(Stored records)
========
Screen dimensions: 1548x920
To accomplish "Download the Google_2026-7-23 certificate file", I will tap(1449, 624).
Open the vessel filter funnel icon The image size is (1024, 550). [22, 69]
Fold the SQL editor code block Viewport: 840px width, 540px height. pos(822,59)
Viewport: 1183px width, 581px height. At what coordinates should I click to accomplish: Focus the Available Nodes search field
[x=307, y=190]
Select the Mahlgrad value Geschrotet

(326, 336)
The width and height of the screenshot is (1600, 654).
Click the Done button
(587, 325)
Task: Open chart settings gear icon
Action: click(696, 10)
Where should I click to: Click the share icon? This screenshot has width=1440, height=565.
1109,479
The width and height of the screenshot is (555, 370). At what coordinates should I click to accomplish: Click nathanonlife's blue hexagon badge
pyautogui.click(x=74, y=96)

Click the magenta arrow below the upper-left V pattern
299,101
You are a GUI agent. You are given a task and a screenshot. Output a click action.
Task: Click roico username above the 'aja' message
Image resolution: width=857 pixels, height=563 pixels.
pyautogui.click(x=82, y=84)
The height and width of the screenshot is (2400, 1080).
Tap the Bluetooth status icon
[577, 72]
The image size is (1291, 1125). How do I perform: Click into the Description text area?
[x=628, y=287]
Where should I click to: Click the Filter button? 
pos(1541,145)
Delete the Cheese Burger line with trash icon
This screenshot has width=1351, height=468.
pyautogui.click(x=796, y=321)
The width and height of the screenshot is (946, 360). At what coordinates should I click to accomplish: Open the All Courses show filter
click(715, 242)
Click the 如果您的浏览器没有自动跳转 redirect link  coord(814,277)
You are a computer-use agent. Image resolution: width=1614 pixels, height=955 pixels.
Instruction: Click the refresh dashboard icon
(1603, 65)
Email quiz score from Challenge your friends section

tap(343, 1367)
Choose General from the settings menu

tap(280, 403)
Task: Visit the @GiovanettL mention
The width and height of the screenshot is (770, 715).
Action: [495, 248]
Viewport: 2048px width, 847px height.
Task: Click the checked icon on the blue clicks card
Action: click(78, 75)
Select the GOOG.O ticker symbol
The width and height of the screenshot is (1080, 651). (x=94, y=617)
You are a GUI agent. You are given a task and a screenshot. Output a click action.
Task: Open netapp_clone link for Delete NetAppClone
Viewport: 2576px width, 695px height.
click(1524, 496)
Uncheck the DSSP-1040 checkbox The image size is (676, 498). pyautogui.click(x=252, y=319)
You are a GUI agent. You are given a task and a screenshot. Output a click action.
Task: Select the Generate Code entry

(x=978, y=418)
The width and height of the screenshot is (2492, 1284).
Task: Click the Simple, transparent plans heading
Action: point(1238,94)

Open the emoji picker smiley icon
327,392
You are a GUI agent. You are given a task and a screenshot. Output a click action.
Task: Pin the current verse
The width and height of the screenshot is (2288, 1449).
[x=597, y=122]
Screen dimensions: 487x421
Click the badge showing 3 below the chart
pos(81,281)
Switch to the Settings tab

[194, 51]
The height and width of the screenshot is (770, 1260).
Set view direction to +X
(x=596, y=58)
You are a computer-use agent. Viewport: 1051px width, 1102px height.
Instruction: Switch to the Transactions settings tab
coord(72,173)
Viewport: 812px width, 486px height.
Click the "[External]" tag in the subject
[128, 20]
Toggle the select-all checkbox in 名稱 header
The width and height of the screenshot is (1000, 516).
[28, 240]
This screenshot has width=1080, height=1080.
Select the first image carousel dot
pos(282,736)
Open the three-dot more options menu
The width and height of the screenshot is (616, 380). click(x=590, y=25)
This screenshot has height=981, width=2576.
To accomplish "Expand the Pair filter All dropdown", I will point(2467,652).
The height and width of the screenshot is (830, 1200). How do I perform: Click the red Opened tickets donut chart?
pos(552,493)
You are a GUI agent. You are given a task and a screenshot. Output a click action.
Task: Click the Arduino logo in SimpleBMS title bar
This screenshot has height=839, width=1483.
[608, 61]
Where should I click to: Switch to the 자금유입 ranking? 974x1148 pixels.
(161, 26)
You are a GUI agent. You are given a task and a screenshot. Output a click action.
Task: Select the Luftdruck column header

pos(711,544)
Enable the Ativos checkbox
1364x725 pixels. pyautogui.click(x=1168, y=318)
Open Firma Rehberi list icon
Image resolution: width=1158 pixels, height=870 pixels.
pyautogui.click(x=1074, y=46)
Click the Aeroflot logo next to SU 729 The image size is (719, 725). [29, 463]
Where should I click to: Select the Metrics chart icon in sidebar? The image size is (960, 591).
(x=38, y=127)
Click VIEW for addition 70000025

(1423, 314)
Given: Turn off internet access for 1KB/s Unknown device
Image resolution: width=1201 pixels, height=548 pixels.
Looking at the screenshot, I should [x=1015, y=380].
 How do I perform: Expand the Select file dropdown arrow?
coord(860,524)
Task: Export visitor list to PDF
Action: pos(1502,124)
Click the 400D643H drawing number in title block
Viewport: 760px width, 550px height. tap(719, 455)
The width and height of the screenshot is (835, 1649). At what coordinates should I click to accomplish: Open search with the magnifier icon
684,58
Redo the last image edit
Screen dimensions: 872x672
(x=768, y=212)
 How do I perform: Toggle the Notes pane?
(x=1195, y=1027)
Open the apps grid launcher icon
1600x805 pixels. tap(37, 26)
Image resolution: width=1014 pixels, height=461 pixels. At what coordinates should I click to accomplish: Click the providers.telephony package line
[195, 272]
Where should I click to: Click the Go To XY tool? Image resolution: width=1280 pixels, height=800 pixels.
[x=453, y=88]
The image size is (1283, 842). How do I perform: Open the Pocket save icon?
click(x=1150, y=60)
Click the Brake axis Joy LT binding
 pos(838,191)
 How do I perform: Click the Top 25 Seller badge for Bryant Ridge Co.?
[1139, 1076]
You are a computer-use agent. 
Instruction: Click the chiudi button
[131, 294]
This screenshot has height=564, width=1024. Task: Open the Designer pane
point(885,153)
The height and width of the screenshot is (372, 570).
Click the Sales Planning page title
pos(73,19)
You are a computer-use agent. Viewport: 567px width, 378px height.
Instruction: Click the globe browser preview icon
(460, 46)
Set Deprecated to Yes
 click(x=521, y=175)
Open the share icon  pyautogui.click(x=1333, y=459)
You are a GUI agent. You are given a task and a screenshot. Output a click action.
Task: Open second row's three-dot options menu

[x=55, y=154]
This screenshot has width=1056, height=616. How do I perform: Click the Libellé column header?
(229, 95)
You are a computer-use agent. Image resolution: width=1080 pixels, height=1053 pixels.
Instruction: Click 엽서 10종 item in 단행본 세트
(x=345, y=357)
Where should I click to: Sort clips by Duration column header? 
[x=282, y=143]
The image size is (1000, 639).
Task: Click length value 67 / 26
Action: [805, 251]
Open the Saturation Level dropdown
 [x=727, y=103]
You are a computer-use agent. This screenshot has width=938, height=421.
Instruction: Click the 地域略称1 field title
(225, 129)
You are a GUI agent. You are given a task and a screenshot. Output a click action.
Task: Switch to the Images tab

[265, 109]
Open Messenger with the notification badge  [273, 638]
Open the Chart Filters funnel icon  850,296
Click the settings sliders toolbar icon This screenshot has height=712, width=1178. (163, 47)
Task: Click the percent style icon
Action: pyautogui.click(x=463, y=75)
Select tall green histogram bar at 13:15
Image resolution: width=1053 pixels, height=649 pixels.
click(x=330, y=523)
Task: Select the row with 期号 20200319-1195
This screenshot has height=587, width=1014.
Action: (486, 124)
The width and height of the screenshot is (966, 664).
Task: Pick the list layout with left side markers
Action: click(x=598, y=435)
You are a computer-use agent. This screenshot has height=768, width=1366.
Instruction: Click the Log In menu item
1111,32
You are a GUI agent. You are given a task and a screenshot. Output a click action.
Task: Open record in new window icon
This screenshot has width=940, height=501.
========
> ASSIGNMENT
Please output the entries above, every line exactly as it reads.

> RESPONSE TO THIS TASK
Screen dimensions: 1548x920
To accomplish "Download the Google_2026-7-23 certificate file", I will tap(1449, 624).
Open the vessel filter funnel icon The image size is (1024, 550). [22, 69]
Fold the SQL editor code block Viewport: 840px width, 540px height. pos(822,59)
Viewport: 1183px width, 581px height. At what coordinates should I click to accomplish: Focus the Available Nodes search field
[x=307, y=190]
Select the Mahlgrad value Geschrotet

(326, 336)
The width and height of the screenshot is (1600, 654).
Click the Done button
(587, 325)
Task: Open chart settings gear icon
Action: click(696, 10)
Where should I click to: Click the share icon? This screenshot has width=1440, height=565.
1109,479
The width and height of the screenshot is (555, 370). At what coordinates should I click to accomplish: Click nathanonlife's blue hexagon badge
pyautogui.click(x=74, y=96)

Click the magenta arrow below the upper-left V pattern
299,101
You are a GUI agent. You are given a task and a screenshot. Output a click action.
Task: Click roico username above the 'aja' message
Image resolution: width=857 pixels, height=563 pixels.
pyautogui.click(x=82, y=84)
The height and width of the screenshot is (2400, 1080).
Tap the Bluetooth status icon
[577, 72]
The image size is (1291, 1125). How do I perform: Click into the Description text area?
[x=628, y=287]
Where should I click to: Click the Filter button? 
pos(1541,145)
Delete the Cheese Burger line with trash icon
This screenshot has width=1351, height=468.
pyautogui.click(x=796, y=321)
The width and height of the screenshot is (946, 360). At what coordinates should I click to accomplish: Open the All Courses show filter
click(715, 242)
Click the 如果您的浏览器没有自动跳转 redirect link  coord(814,277)
You are a computer-use agent. Image resolution: width=1614 pixels, height=955 pixels.
Instruction: Click the refresh dashboard icon
(1603, 65)
Email quiz score from Challenge your friends section

tap(343, 1367)
Choose General from the settings menu

tap(280, 403)
Task: Visit the @GiovanettL mention
The width and height of the screenshot is (770, 715).
Action: [495, 248]
Viewport: 2048px width, 847px height.
Task: Click the checked icon on the blue clicks card
Action: click(78, 75)
Select the GOOG.O ticker symbol
The width and height of the screenshot is (1080, 651). (x=94, y=617)
You are a GUI agent. You are given a task and a screenshot. Output a click action.
Task: Open netapp_clone link for Delete NetAppClone
Viewport: 2576px width, 695px height.
click(1524, 496)
Uncheck the DSSP-1040 checkbox The image size is (676, 498). pyautogui.click(x=252, y=319)
You are a GUI agent. You are given a task and a screenshot. Output a click action.
Task: Select the Generate Code entry

(x=978, y=418)
The width and height of the screenshot is (2492, 1284).
Task: Click the Simple, transparent plans heading
Action: point(1238,94)

Open the emoji picker smiley icon
327,392
You are a GUI agent. You are given a task and a screenshot. Output a click action.
Task: Pin the current verse
The width and height of the screenshot is (2288, 1449).
[x=597, y=122]
Screen dimensions: 487x421
Click the badge showing 3 below the chart
pos(81,281)
Switch to the Settings tab

[194, 51]
The height and width of the screenshot is (770, 1260).
Set view direction to +X
(x=596, y=58)
You are a computer-use agent. Viewport: 1051px width, 1102px height.
Instruction: Switch to the Transactions settings tab
coord(72,173)
Viewport: 812px width, 486px height.
Click the "[External]" tag in the subject
[128, 20]
Toggle the select-all checkbox in 名稱 header
The width and height of the screenshot is (1000, 516).
[28, 240]
This screenshot has width=1080, height=1080.
Select the first image carousel dot
pos(282,736)
Open the three-dot more options menu
The width and height of the screenshot is (616, 380). click(x=590, y=25)
This screenshot has height=981, width=2576.
To accomplish "Expand the Pair filter All dropdown", I will point(2467,652).
The height and width of the screenshot is (830, 1200). How do I perform: Click the red Opened tickets donut chart?
pos(552,493)
You are a GUI agent. You are given a task and a screenshot. Output a click action.
Task: Click the Arduino logo in SimpleBMS title bar
This screenshot has height=839, width=1483.
[608, 61]
Where should I click to: Switch to the 자금유입 ranking? 974x1148 pixels.
(161, 26)
You are a GUI agent. You are given a task and a screenshot. Output a click action.
Task: Select the Luftdruck column header

pos(711,544)
Enable the Ativos checkbox
1364x725 pixels. pyautogui.click(x=1168, y=318)
Open Firma Rehberi list icon
Image resolution: width=1158 pixels, height=870 pixels.
pyautogui.click(x=1074, y=46)
Click the Aeroflot logo next to SU 729 The image size is (719, 725). [29, 463]
Where should I click to: Select the Metrics chart icon in sidebar? The image size is (960, 591).
(x=38, y=127)
Click VIEW for addition 70000025

(1423, 314)
Given: Turn off internet access for 1KB/s Unknown device
Image resolution: width=1201 pixels, height=548 pixels.
Looking at the screenshot, I should [x=1015, y=380].
 How do I perform: Expand the Select file dropdown arrow?
coord(860,524)
Task: Export visitor list to PDF
Action: pos(1502,124)
Click the 400D643H drawing number in title block
Viewport: 760px width, 550px height. tap(719, 455)
The width and height of the screenshot is (835, 1649). At what coordinates should I click to accomplish: Open search with the magnifier icon
684,58
Redo the last image edit
Screen dimensions: 872x672
(x=768, y=212)
 How do I perform: Toggle the Notes pane?
(x=1195, y=1027)
Open the apps grid launcher icon
1600x805 pixels. tap(37, 26)
Image resolution: width=1014 pixels, height=461 pixels. At what coordinates should I click to accomplish: Click the providers.telephony package line
[195, 272]
Where should I click to: Click the Go To XY tool? Image resolution: width=1280 pixels, height=800 pixels.
[x=453, y=88]
The image size is (1283, 842). How do I perform: Open the Pocket save icon?
click(x=1150, y=60)
Click the Brake axis Joy LT binding
 pos(838,191)
 How do I perform: Click the Top 25 Seller badge for Bryant Ridge Co.?
[1139, 1076]
You are a computer-use agent. 
Instruction: Click the chiudi button
[131, 294]
This screenshot has height=564, width=1024. Task: Open the Designer pane
point(885,153)
The height and width of the screenshot is (372, 570).
Click the Sales Planning page title
pos(73,19)
You are a computer-use agent. Viewport: 567px width, 378px height.
Instruction: Click the globe browser preview icon
(460, 46)
Set Deprecated to Yes
 click(x=521, y=175)
Open the share icon  pyautogui.click(x=1333, y=459)
You are a GUI agent. You are given a task and a screenshot. Output a click action.
Task: Open second row's three-dot options menu

[x=55, y=154]
This screenshot has width=1056, height=616. How do I perform: Click the Libellé column header?
(229, 95)
You are a computer-use agent. Image resolution: width=1080 pixels, height=1053 pixels.
Instruction: Click 엽서 10종 item in 단행본 세트
(x=345, y=357)
Where should I click to: Sort clips by Duration column header? 
[x=282, y=143]
The image size is (1000, 639).
Task: Click length value 67 / 26
Action: [805, 251]
Open the Saturation Level dropdown
 [x=727, y=103]
You are a computer-use agent. This screenshot has width=938, height=421.
Instruction: Click the 地域略称1 field title
(225, 129)
You are a GUI agent. You are given a task and a screenshot. Output a click action.
Task: Switch to the Images tab

[265, 109]
Open Messenger with the notification badge  [273, 638]
Open the Chart Filters funnel icon  850,296
Click the settings sliders toolbar icon This screenshot has height=712, width=1178. (163, 47)
Task: Click the percent style icon
Action: pyautogui.click(x=463, y=75)
Select tall green histogram bar at 13:15
Image resolution: width=1053 pixels, height=649 pixels.
click(x=330, y=523)
Task: Select the row with 期号 20200319-1195
This screenshot has height=587, width=1014.
Action: (486, 124)
The width and height of the screenshot is (966, 664).
Task: Pick the list layout with left side markers
Action: click(x=598, y=435)
You are a computer-use agent. This screenshot has height=768, width=1366.
Instruction: Click the Log In menu item
1111,32
You are a GUI agent. You are given a task and a screenshot. Output a click action.
Task: Open record in new window icon
This screenshot has width=940, height=501.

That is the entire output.